1. There is an Iowa corporation (Swart) that owns farms in Kansas and Nebraska. It also has a few investments, one of which is a 0.02% interest in a California LLC (“Cypress”) that bought and sold capital equipment across several states. Mind you, Swart did not exercise any management or control over its investment. This would be the equivalent of you investing in a California REIT (a REIT is an investment that owns real estate, such as apartment buildings). The California Franchise Tax Board nonetheless contacted Swart and told them that their investment in Cypress was “enough” to require them to file a California LLC tax return.
So what, you are thinking. Here is what: California imposes a minimum $800 annual fee on an LLC tax return.
Think about the numbers for a moment. Let’s say that Cypress made a tidy profit. We need a number. How about $4 million? Swart’s 0.02% share would be $800, which coincidentally is the same as California’s minimum fee. Not to mention the fee for an accountant to wade through this.
Swart filed suit on July 9, 2013, so we do not yet know the outcome.

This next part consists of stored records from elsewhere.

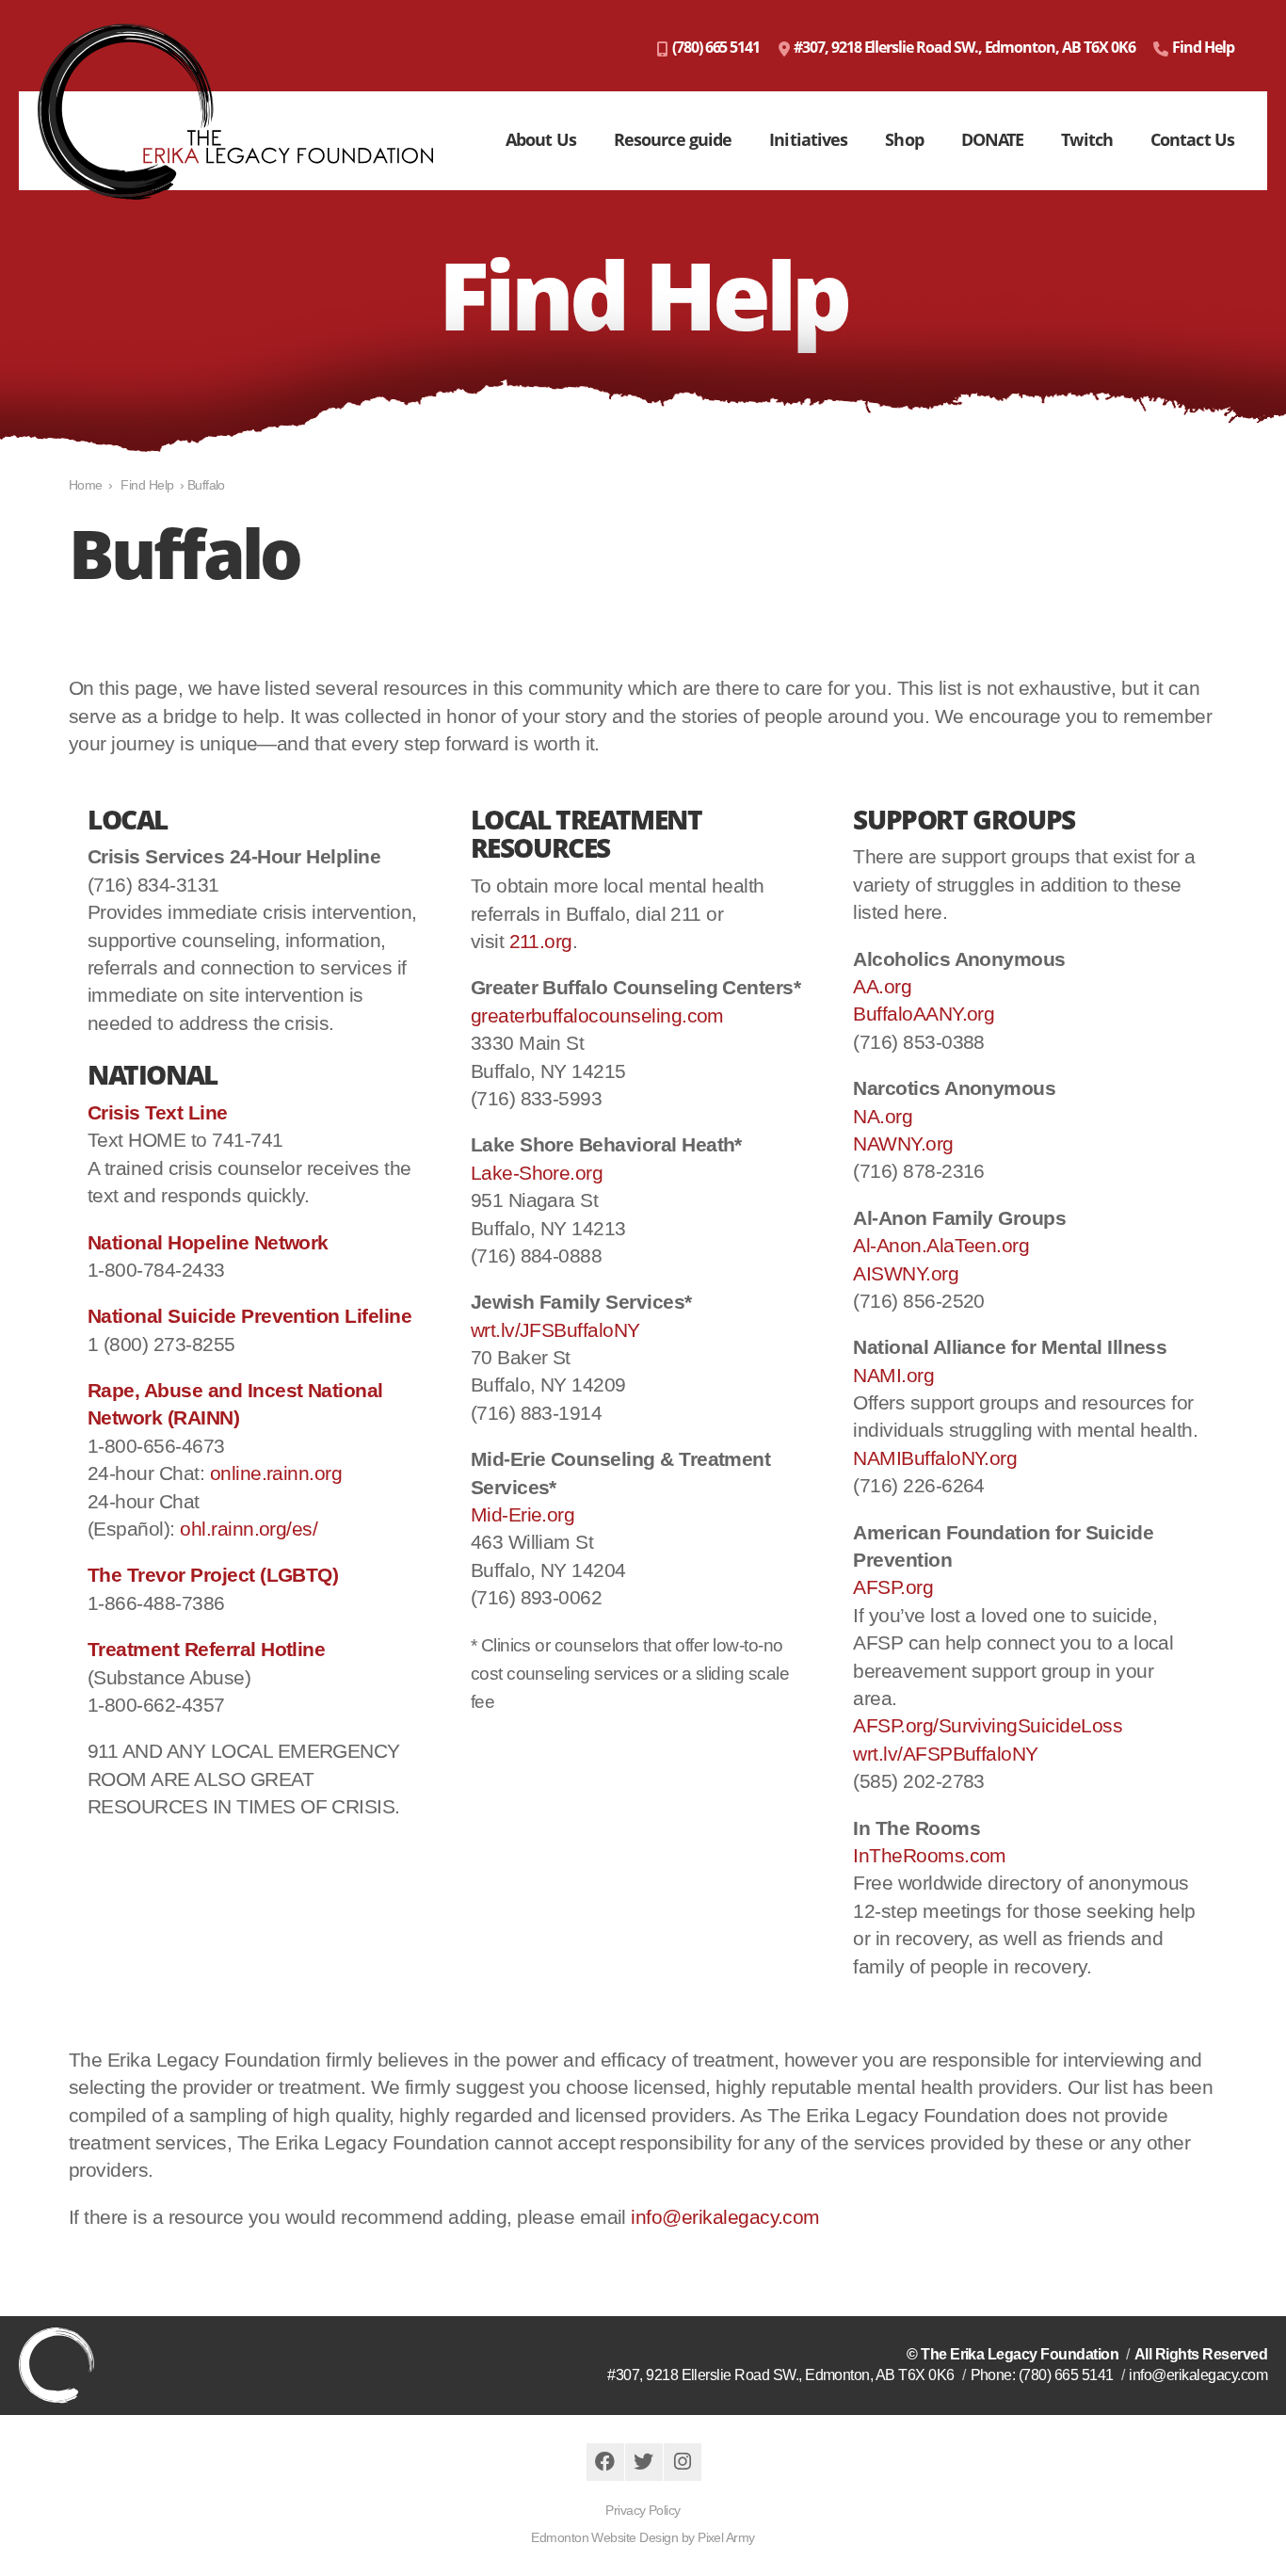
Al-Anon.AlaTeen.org (941, 1245)
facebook (605, 2462)
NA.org (882, 1116)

California’s interest is obvious, duplicitous and mercenary: it wants money. Your money, if you stand on that street corner long enough. Cypress alone has 384 other members who are California nonresidents.
It is also self-defeating. Tax Analysts summarized it well:
While states are always on the lookout for each and every dollar of tax revenue, taxing investments in California serves as a big disincentive for out-of-state companies to invest in the state.”
2. Do you know what a Section 1031 exchange is? This is where you exchange one property for another, and the government gets no taxes. More accurately, the tax effect is “deferred.” An easy example would be swapping one office building for another.
Don’t get me wrong here: a 1031 has all kinds of rules and sub-rules which, if you get them wrong, will transmute your tax-deferred exchange into a fully taxable event. I wanted only to introduce the concept.
Let’s say that you own an office building in Burbank. You swap it for another in San Antonio, Texas. The IRS doesn’t care that you moved states. California does care, though. The Laugh-In time travelers in Sacramento have passed a new tax law. Beginning in 2014, you will have to file an annual report if you exchange California property for non-California property in a Section 1031 exchange. The forms do not exist yet, but they will … and soon. You will have to acknowledge that you still own the replacement property. If you do not, California will assess you a tax.
Think about that for a moment. Let’s say that Steve Hamilton, a tax CPA in the Napa Valley swaps California for Florida real estate. Years go by, and as part of his estate planning, and preparatory to retiring to Ireland, he places the Florida real estate in a family limited partnership. Is California REALLY going to send him a tax bill? And why would he pay it? What are they going to do: stop him at the airport?